Labcorp (NYSE: LH) announced the launch of its Fentanyl Urine Visual Test, which the company describes as the first FDA-cleared rapid fentanyl test of its kind manufactured in the United States. The test delivers results in 10 minutes and is designed for use in emergency departments, hospitals and clinics.

The test detects norfentanyl, the primary fentanyl metabolite, which can remain present in urine up to 48 hours after initial exposure. This provides a longer detection window than fentanyl itself, which may clear within hours. The test is FDA-cleared for use by qualified professionals in Clinical Laboratory Improvement Amendments (CLIA)-certified settings.
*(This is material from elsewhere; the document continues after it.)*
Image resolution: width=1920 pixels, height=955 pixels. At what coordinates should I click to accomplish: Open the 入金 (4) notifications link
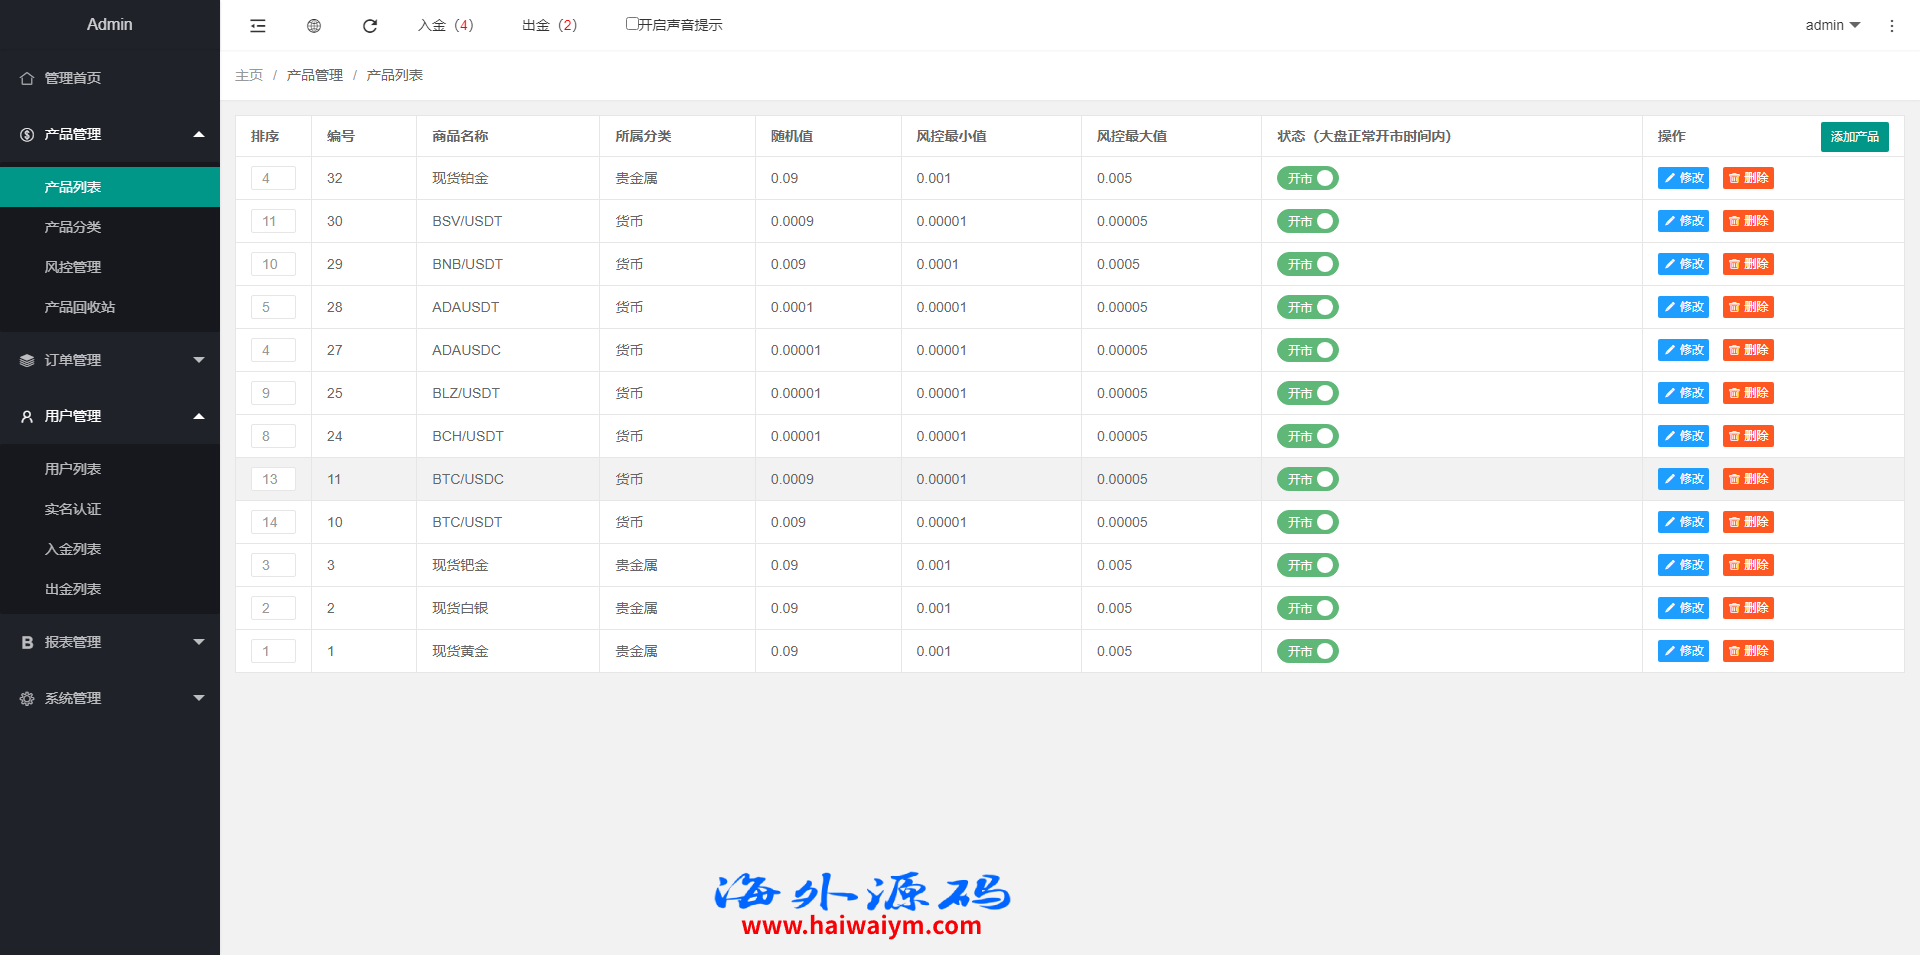click(x=446, y=25)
According to Labcorp data, approximately 4% of pre-employment screenings tested positive for fentanyl between 2024 and 2025, and nearly 10% of patients receiving opioid use disorder treatment tested positive. The Association for Diagnostics and Laboratory Medicine has issued guidance highlighting the importance of reliable screening tools in emergency care as synthetic opioids become more prevalent.
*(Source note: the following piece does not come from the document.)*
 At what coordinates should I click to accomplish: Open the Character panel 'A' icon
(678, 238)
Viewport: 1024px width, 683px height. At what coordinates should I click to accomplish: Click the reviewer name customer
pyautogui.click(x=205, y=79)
"When clinicians suspect fentanyl exposure, they need quick, dependable answers to inform care," said Dr. Brian Caveney, chief medical and scientific officer at Labcorp. "The Labcorp Fentanyl Urine Visual Test delivers results in minutes, helping teams respond quickly and confidently in emergency departments, hospitals and clinics."

The test is available through Labcorp Point of Care, previously known as MEDTOX Diagnostics. Throughout 2026, product names, packaging and resources will transition from MEDTOX Diagnostics to Labcorp Point of Care. Results are intended for preliminary rapid screening purposes and should be confirmed using appropriate laboratory methods, according to standard practice for rapid testing.